下の「読む文章」について、次の問いに答えなさい。
(a) 【符号の説明】で、符号「30」は何を表すか。
(b) 【請求項2】によると、回転部材は何を中心に回転するか。
(c) 【請求項3】によると、第1部材は何と着脱可能であるか。

# [読む文章]
◇ ◇ ◇ ◇ ◇ ◇ ◇
なお、実施形態及び変形形態は、適宜組み合わせて用いることもできるが、詳細な説明は省略する。また、本発明は以上説明した実施形態によって限定されることはない。
【符号の説明】
【0044】
1:カメラボディ、2:三脚、10:レンズ鏡筒、10M:レンズマウント、11:鏡筒本体、12:被装着部、15A:被写体側スペーサ、15B:像側スペーサ、20:三脚座、21:リング部、21A:嵌合内周部、21E:保持溝、22:装着座部、30:ローラピン、31A,31B:端面、OA:光軸、VC:鉛直中心線

【特許請求の範囲】
【請求項1】
光学系の外側に備えられる第1部材と、
前記第1部材の外周に対向する対向部と、支持部材が取付けられる支持部とを有し、前記第1部材と相対的に回転する第2部材と、
前記第1部材と前記対向部との間に備えられ、前記第1部材と前記第2部材との相対的な回転に伴って回転する回転部材とを含む光学装置であって、
前記第1部材は、前記回転部材を介して前記第2部材に保持され、
前記回転部材は、外周面に備えられた第1部分、及び、前記第1部分よりも前記光学系の像側の前記外周面に備えられた第2部分が、前記第1部材及び前記対向部の少なくとも一方と接触していることを特徴とする光学装置。
【請求項2】
請求項1に記載された光学装置であって、
前記回転部材は、円柱形状の側面を有し、前記光学系の光軸と略平行な軸を中心に回転することを特徴とする光学装置。
【請求項3】
請求項1又は請求項2に記載された光学装置であって、
前記回転部材は、前記第2部材と一体に備えられ、
前記第1部材は、前記第2部材及び前記回転部材と着脱可能であることを特徴とする光学装置。
◇ ◇ ◇ ◇ ◇ ◇ ◇
# [提供資料]
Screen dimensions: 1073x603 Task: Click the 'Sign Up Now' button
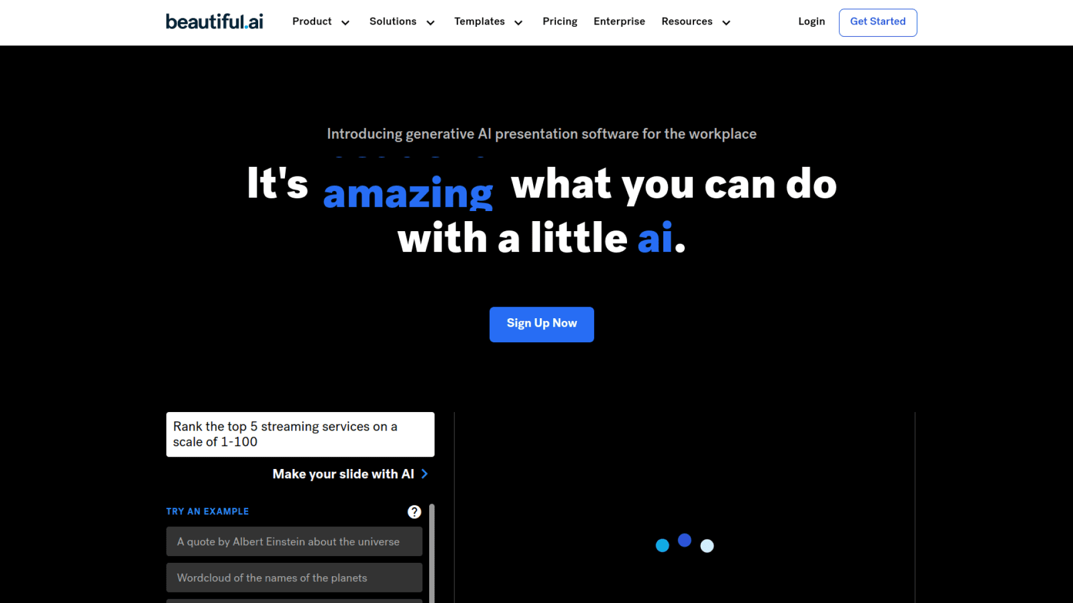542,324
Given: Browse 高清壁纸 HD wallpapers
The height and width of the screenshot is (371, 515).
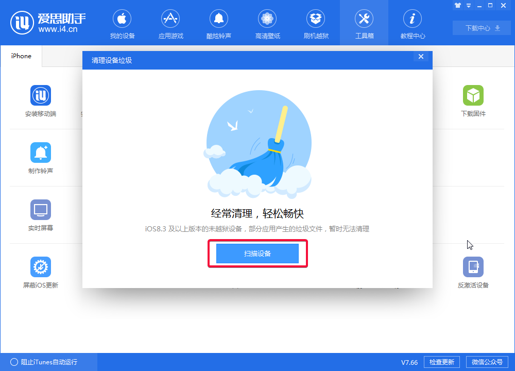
◇ ◇ ◇ ◇ ◇ ◇ ◇
# [解答]
(a) ローラピン
(b) 光学系の光軸と略平行な軸
(c) 第2部材及び回転部材